Defines a zoo of animals.

REQUIRED KEYS

animals: Map of Strings to AnimalTemplates

• A collection of animals.

OPTIONAL KEYS

description: String

• A description of the zoo and It's animals.

---

The interesting thing to note here with ZooTemplate is we have now treated AnimalTemplate as the required value type of the animals parameter. This ability to utilize templates like any other type allows for highly complex config specs, and is one of the key features of Terra's config system.

We can now use AnimalTemplates within our new ZooTemplate and create a config able to be read and interpreted by the config loader like so:

description: A zoo of Australian animals.
animals:
  koala:
    color: grey
    legs: 4
  kangaroo:
    color: brown
    legs: 2

Now that we have covered what templates are, what they do, and how we write configs according to them, we have run into an issue: how does Terra know which template the config should use in the first place? For top level objects, there isn't a template It's contained in to specify the type, so what tells Terra to use ZooTemplate instead of any other template?

This is where the type parameter comes in handy. The type parameter is a standardized way of specifying the template a Map will follow, and is available for use in places where multiple templates may be applicable.

In order to tell Terra we want our config to use ZooTemplate, we must set the type to something called a registry key. Registry keys allow us to use things in a registry.

A registry can be thought of as an internal Map that Terra uses to store similar things. Because of this, we can also think of registry keys as working the same way as Map keys. Many registries exist in Terra and all have different purposes; registry entries can be created both by Terra (typically using addons), and by configuration files, depending on use.

In this instance, we will be working with the config registry.

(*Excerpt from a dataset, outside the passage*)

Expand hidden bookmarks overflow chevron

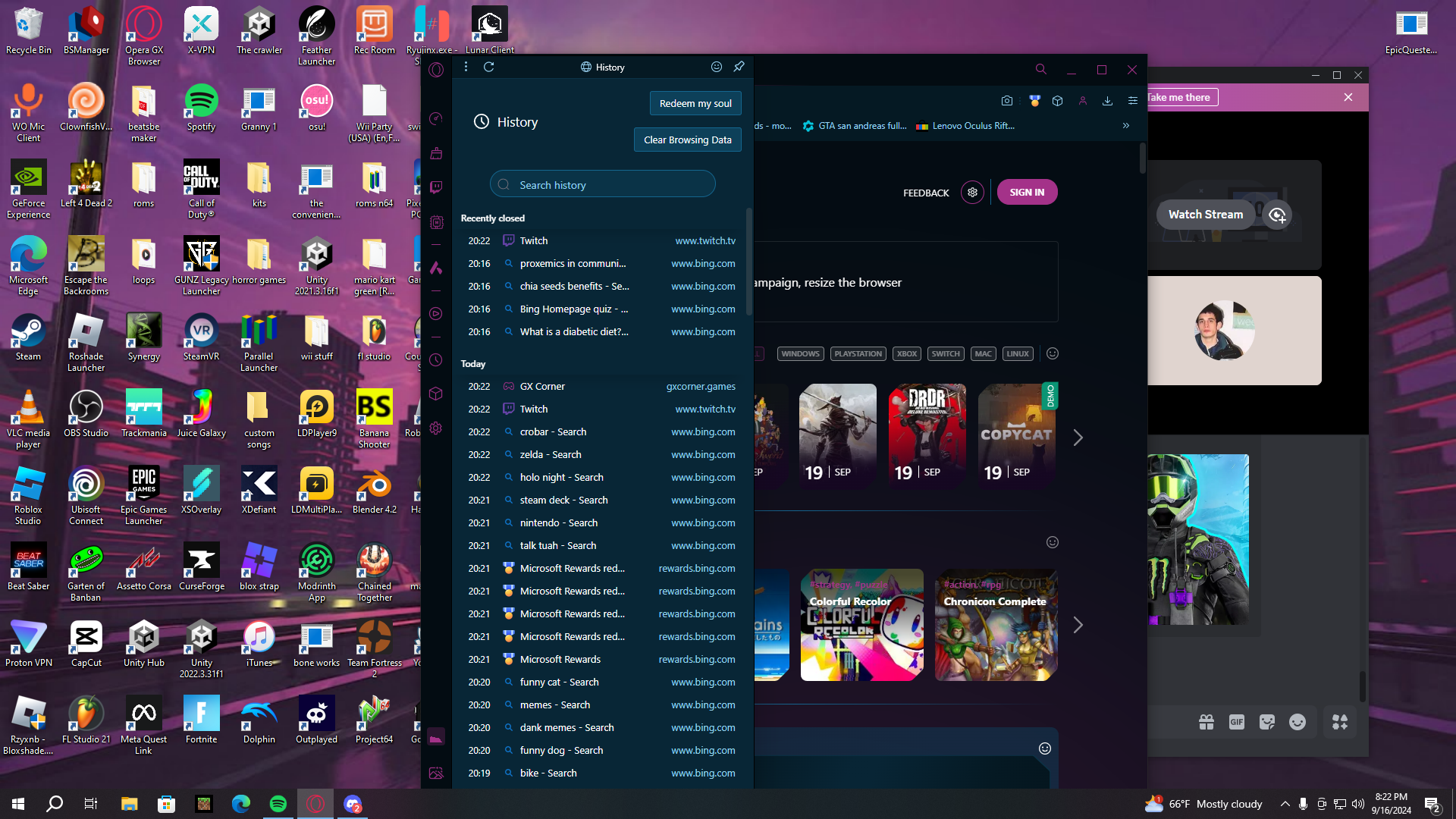tap(1126, 126)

The config registry contains a bunch of templates like our ZooTemplate, which are registered internally by Terra. The purpose of the config registry is to allow us to specify a config's template using the type key.

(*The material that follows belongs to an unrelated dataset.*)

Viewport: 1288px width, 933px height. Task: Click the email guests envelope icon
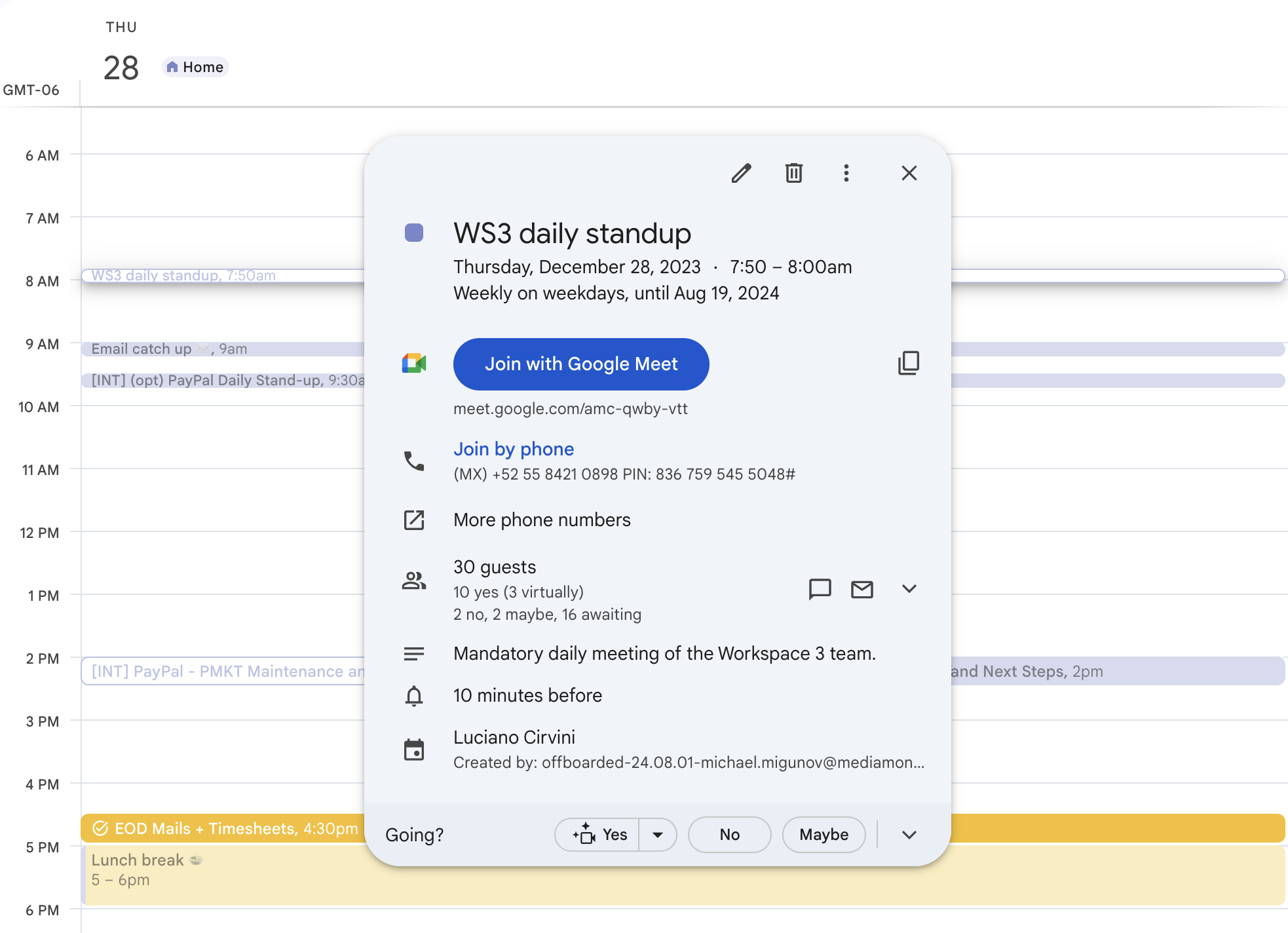click(862, 589)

Let's assume that ZooTemplate has been registered under the name / registry key ZOO by Terra. Now what we can do is simply set the type parameter to ZOO in our config from above, signifying to Terra that our config top level object will be of type ZooTemplate:

type: ZOO
description: A zoo of Australian animals.
animals:
  koala:
    color: grey
    legs: 4
  kangaroo:
    color: brown
    legs: 2

And with that, we have now designed a new config type that Terra is capable of interpreting.

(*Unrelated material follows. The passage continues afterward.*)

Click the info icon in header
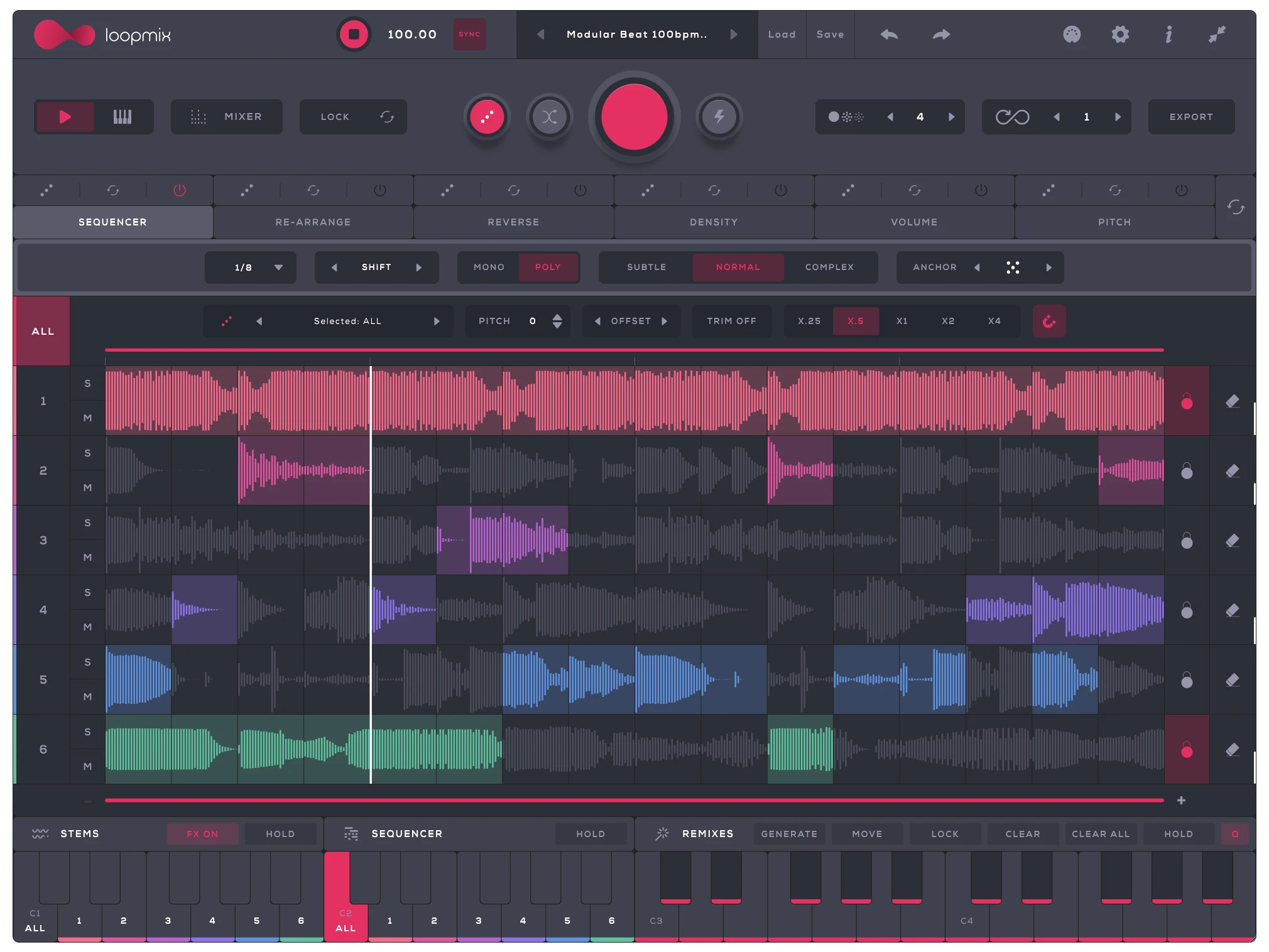 pyautogui.click(x=1168, y=35)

Great! Now we are able to easily create new zoos just by making new config files for each one, but we have run into another issue: how would each zoo be kept track of? How would we be able to reference specific zoos in other configs? Perhaps we could put all of our zoo configs inside a single Map and keep everything inside one config file, and use the key name to refer to each individual zoo - but that could get cumbersome. What if we wanted to make hundreds of zoos, how would we keep them all organized?

To solve this issue, we can make use of registries. Let's introduce a new registry called the zoo registry. As a config developer, you won't need to worry about creating registries, as they are provided by addons and the API, so we can assume the zoo registry is created by one of our installed addons. New registry entries inside our new zoo registry can be made by simply creating ZOO configs, and we can let Terra handle the registration of each config automatically.

To do this we will also need a way of choosing a registry key for each zoo we want to make. We want control over the registry key, so what we can do is introduce a new parameter in ZooTemplate called id. What id does is simply sets the registry key of configs when they are automatically registered by Terra, allowing us to access all of our ZOO configs from anywhere via the zoo registry.

And with this, here is what our final config looks like:

id: AUSTRALIAN_ZOO
type: ZOO
description: A zoo of Australian animals.
animals:
  koala:
    color: grey
    legs: 4
  kangaroo:
    color: brown
    legs: 2

Now in any other config that requires a zoo, we can specify our AUSTRALIAN_ZOO and it will automatically be grabbed from the zoo registry for use!